===== DATA RECORDS
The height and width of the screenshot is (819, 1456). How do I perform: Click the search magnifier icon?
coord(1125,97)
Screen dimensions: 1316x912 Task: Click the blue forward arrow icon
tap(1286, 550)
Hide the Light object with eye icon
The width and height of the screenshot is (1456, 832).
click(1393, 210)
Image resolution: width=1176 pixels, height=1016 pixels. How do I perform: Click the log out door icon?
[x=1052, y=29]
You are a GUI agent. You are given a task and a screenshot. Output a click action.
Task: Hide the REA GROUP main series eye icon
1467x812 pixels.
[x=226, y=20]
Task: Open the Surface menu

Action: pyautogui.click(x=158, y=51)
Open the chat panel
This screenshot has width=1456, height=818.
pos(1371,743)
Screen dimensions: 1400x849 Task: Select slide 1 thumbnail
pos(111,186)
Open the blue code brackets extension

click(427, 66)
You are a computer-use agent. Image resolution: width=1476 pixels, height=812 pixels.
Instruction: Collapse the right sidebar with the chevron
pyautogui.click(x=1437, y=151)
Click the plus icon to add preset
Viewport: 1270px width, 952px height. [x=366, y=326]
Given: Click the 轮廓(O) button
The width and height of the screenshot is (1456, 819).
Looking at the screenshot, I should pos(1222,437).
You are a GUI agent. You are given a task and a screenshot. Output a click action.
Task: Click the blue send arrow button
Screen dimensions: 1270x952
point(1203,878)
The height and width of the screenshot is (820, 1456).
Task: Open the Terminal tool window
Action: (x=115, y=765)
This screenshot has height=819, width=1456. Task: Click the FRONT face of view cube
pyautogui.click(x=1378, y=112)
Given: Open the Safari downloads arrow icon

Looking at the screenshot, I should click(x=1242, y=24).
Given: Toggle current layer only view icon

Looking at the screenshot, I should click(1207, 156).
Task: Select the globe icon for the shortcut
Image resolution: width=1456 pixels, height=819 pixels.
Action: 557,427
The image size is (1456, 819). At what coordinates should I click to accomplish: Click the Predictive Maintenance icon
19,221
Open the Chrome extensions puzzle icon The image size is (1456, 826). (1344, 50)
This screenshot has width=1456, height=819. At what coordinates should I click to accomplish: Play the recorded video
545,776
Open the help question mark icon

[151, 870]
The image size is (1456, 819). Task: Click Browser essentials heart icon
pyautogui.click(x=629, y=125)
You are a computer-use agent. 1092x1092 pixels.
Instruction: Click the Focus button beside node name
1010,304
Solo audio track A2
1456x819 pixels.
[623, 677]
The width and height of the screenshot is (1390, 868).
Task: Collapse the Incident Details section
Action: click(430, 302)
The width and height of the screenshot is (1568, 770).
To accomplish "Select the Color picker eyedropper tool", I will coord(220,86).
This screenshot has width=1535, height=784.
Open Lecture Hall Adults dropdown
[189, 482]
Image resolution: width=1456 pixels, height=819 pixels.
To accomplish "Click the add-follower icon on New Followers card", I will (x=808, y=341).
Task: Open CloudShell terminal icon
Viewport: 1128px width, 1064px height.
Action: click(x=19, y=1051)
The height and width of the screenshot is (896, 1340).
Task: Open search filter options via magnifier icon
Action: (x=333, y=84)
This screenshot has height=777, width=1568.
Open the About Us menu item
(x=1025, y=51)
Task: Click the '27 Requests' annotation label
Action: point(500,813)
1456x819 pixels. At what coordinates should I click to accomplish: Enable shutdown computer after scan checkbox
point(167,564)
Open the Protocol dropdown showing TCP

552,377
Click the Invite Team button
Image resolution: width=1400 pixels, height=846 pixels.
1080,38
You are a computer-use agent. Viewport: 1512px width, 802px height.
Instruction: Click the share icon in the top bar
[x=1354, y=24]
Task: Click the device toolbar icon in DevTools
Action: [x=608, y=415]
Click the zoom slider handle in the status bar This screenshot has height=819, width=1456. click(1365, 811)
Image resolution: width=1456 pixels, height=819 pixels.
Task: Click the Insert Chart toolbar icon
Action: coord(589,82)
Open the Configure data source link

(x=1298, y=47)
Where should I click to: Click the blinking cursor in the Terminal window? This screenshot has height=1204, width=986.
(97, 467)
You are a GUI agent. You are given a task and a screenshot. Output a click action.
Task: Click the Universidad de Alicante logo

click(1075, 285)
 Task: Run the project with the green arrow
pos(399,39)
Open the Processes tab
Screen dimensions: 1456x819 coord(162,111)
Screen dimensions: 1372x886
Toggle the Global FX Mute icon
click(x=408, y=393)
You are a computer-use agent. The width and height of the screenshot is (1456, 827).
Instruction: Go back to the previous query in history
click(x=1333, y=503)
==========
- **WHAT NEEDS TO BE DONE**
Restate all entries above verbatim.

- **EXERCISE OUTPUT**
The height and width of the screenshot is (819, 1456). How do I perform: Click the search magnifier icon?
coord(1125,97)
Screen dimensions: 1316x912 Task: Click the blue forward arrow icon
tap(1286, 550)
Hide the Light object with eye icon
The width and height of the screenshot is (1456, 832).
click(1393, 210)
Image resolution: width=1176 pixels, height=1016 pixels. How do I perform: Click the log out door icon?
[x=1052, y=29]
You are a GUI agent. You are given a task and a screenshot. Output a click action.
Task: Hide the REA GROUP main series eye icon
1467x812 pixels.
[x=226, y=20]
Task: Open the Surface menu

Action: pyautogui.click(x=158, y=51)
Open the chat panel
This screenshot has width=1456, height=818.
pos(1371,743)
Screen dimensions: 1400x849 Task: Select slide 1 thumbnail
pos(111,186)
Open the blue code brackets extension

click(427, 66)
You are a computer-use agent. Image resolution: width=1476 pixels, height=812 pixels.
Instruction: Collapse the right sidebar with the chevron
pyautogui.click(x=1437, y=151)
Click the plus icon to add preset
Viewport: 1270px width, 952px height. [x=366, y=326]
Given: Click the 轮廓(O) button
The width and height of the screenshot is (1456, 819).
Looking at the screenshot, I should pos(1222,437).
You are a GUI agent. You are given a task and a screenshot. Output a click action.
Task: Click the blue send arrow button
Screen dimensions: 1270x952
point(1203,878)
The height and width of the screenshot is (820, 1456).
Task: Open the Terminal tool window
Action: (x=115, y=765)
This screenshot has height=819, width=1456. Task: Click the FRONT face of view cube
pyautogui.click(x=1378, y=112)
Given: Open the Safari downloads arrow icon

Looking at the screenshot, I should click(x=1242, y=24).
Given: Toggle current layer only view icon

Looking at the screenshot, I should click(1207, 156).
Task: Select the globe icon for the shortcut
Image resolution: width=1456 pixels, height=819 pixels.
Action: 557,427
The image size is (1456, 819). At what coordinates should I click to accomplish: Click the Predictive Maintenance icon
19,221
Open the Chrome extensions puzzle icon The image size is (1456, 826). (1344, 50)
This screenshot has width=1456, height=819. At what coordinates should I click to accomplish: Play the recorded video
545,776
Open the help question mark icon

[151, 870]
The image size is (1456, 819). Task: Click Browser essentials heart icon
pyautogui.click(x=629, y=125)
You are a computer-use agent. 1092x1092 pixels.
Instruction: Click the Focus button beside node name
1010,304
Solo audio track A2
1456x819 pixels.
[623, 677]
The width and height of the screenshot is (1390, 868).
Task: Collapse the Incident Details section
Action: click(430, 302)
The width and height of the screenshot is (1568, 770).
To accomplish "Select the Color picker eyedropper tool", I will coord(220,86).
This screenshot has width=1535, height=784.
Open Lecture Hall Adults dropdown
[189, 482]
Image resolution: width=1456 pixels, height=819 pixels.
To accomplish "Click the add-follower icon on New Followers card", I will (x=808, y=341).
Task: Open CloudShell terminal icon
Viewport: 1128px width, 1064px height.
Action: click(x=19, y=1051)
The height and width of the screenshot is (896, 1340).
Task: Open search filter options via magnifier icon
Action: (x=333, y=84)
This screenshot has height=777, width=1568.
Open the About Us menu item
(x=1025, y=51)
Task: Click the '27 Requests' annotation label
Action: point(500,813)
1456x819 pixels. At what coordinates should I click to accomplish: Enable shutdown computer after scan checkbox
point(167,564)
Open the Protocol dropdown showing TCP

552,377
Click the Invite Team button
Image resolution: width=1400 pixels, height=846 pixels.
1080,38
You are a computer-use agent. Viewport: 1512px width, 802px height.
Instruction: Click the share icon in the top bar
[x=1354, y=24]
Task: Click the device toolbar icon in DevTools
Action: [x=608, y=415]
Click the zoom slider handle in the status bar This screenshot has height=819, width=1456. click(1365, 811)
Image resolution: width=1456 pixels, height=819 pixels.
Task: Click the Insert Chart toolbar icon
Action: coord(589,82)
Open the Configure data source link

(x=1298, y=47)
Where should I click to: Click the blinking cursor in the Terminal window? This screenshot has height=1204, width=986.
(97, 467)
You are a GUI agent. You are given a task and a screenshot. Output a click action.
Task: Click the Universidad de Alicante logo

click(1075, 285)
 Task: Run the project with the green arrow
pos(399,39)
Open the Processes tab
Screen dimensions: 1456x819 coord(162,111)
Screen dimensions: 1372x886
Toggle the Global FX Mute icon
click(x=408, y=393)
You are a computer-use agent. The width and height of the screenshot is (1456, 827).
Instruction: Go back to the previous query in history
click(x=1333, y=503)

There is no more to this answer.